If you have ever been asked to intervene in an abusive situation by a bullied target and did not help, why? Have you ever supported a bullying boss because of HR's management support role? Have you ever coached a rookie supervisor to start documenting, surveilling, and tormenting the worker known by everyone (including you) to be the most technically qualified? Have you aided and abetted a bully? Have you prepared termination documents for workers who originally came to you seeking relief from a systematic campaign of interpersonal destruction?

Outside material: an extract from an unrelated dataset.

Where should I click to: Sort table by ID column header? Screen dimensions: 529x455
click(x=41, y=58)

• Seek atonement. For Freedom Week, make a personal pledge to never again stand idly by while people are harmed, or better still, find a moral and principled purpose to which your HR department can commit.

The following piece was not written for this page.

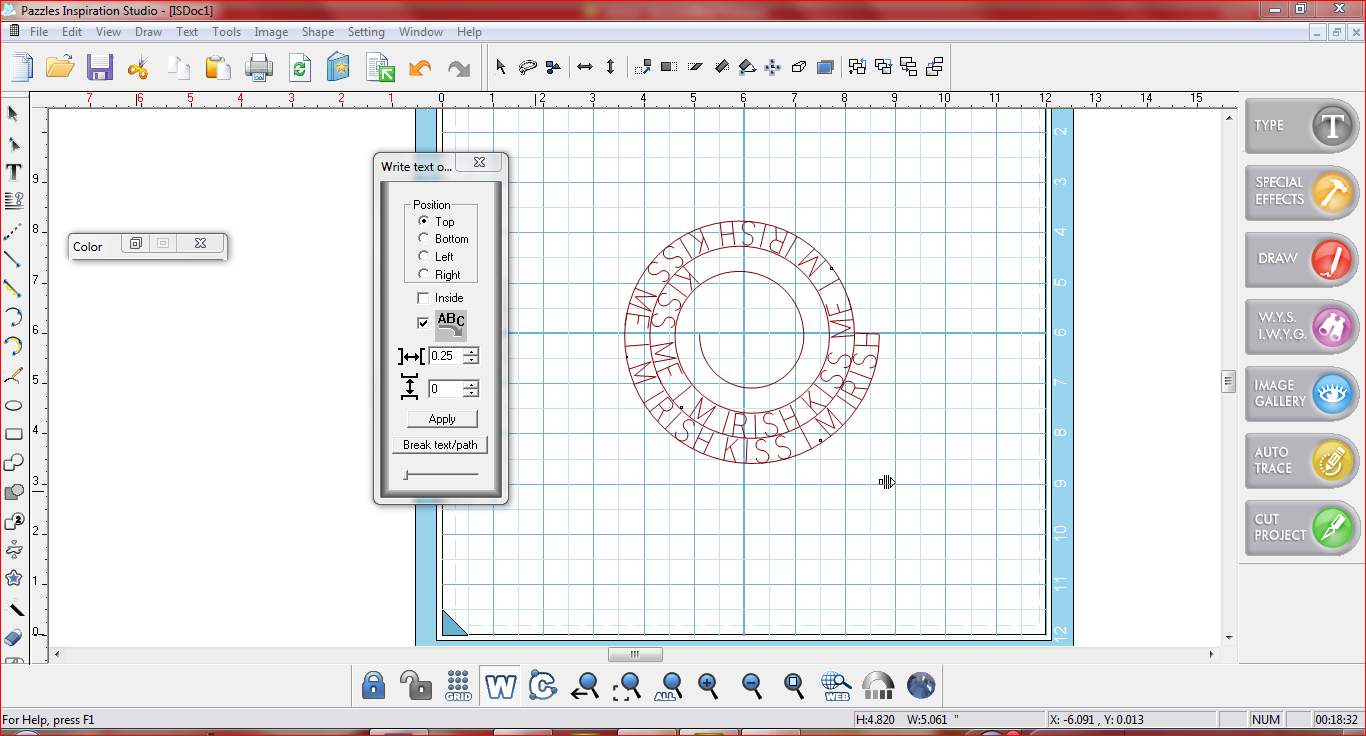
Task: Activate the Auto Trace feature
Action: [1299, 461]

Mental Health Professionals


• Don't say to clients "let's change your behaviors that provoke the bully."
• Trust what abuse victims tell you. Believe that there are people as evil as have been described to you.
• Stop holding targeted clients responsible for the unsolicited psychological violence they endure. Understand how work environments, not personal flaws, explain health-harming mistreatment. Stop committing the fundamental attribution error.
• Be careful to not misdiagnose as borderline or adjustment disorder. Minimize psychological testing during acute phases of abuse so as to not skew results.
• Learn and apply EMDR.
• Suggest the client attend a trauma support group.
• Learn the consequences for the client of FMLA, Workers Comp, and Disability (short- and long-term).
Learn more about workplace bullying at our University training for professionals as have several other professionals like you.
• Make workplace bullying one of your clinical specialties.
Study the science behind bullying and stress-related diseases.


Unions


• Help bullied members. Representation need not be a defense.
• Adopt the prevention of workplace bullying as an organizing tool.
• Schedule training for members to become internal experts in bullying so they can help member-coworkers.
• Make a bullying-free, safe workplace a goal for members.
• Adopt bullying as a strategic goal. Bargain tirelessly to include an anti-bullying provision in your CBA.
• Endorse the Healthy Workplace Bill in your state and join the advocacy now. Provide a Memorandum of Support or assist our citizen lobbyists with professional help. Unions are natural partners in the fight for workers' rights and human rights. Dignity at work is deserved by all.


School Administrators


• Learn about the Workplace Bullying in Schools project, begun in Iowa, to address bullying among adult employees -- teachers and staff.
• Complement your student bullying with the program that reduces your risk exposure while creating a healthy work environment to optimize student success.
• Find the missing dollars to plug budget holes by decreasing litigation costs. Mistreatment of employees is preventable. Lawsuits are the final act of people desperate to get your attention. They have asked for relief but were ignored. Show leadership.
• Invite WBI speakers to address your regional, state, and national conventions.


Legislators


• Listen to your constituents' tales of workplace abuse.
• Be a genuine populist representative - for the people rather than the Chamber of Commerce.
• Sponsor the anti-bullying Healthy Workplace Bill in your state. Several hundred state lawmakers already have already done so. See the latest tally at the HWB website.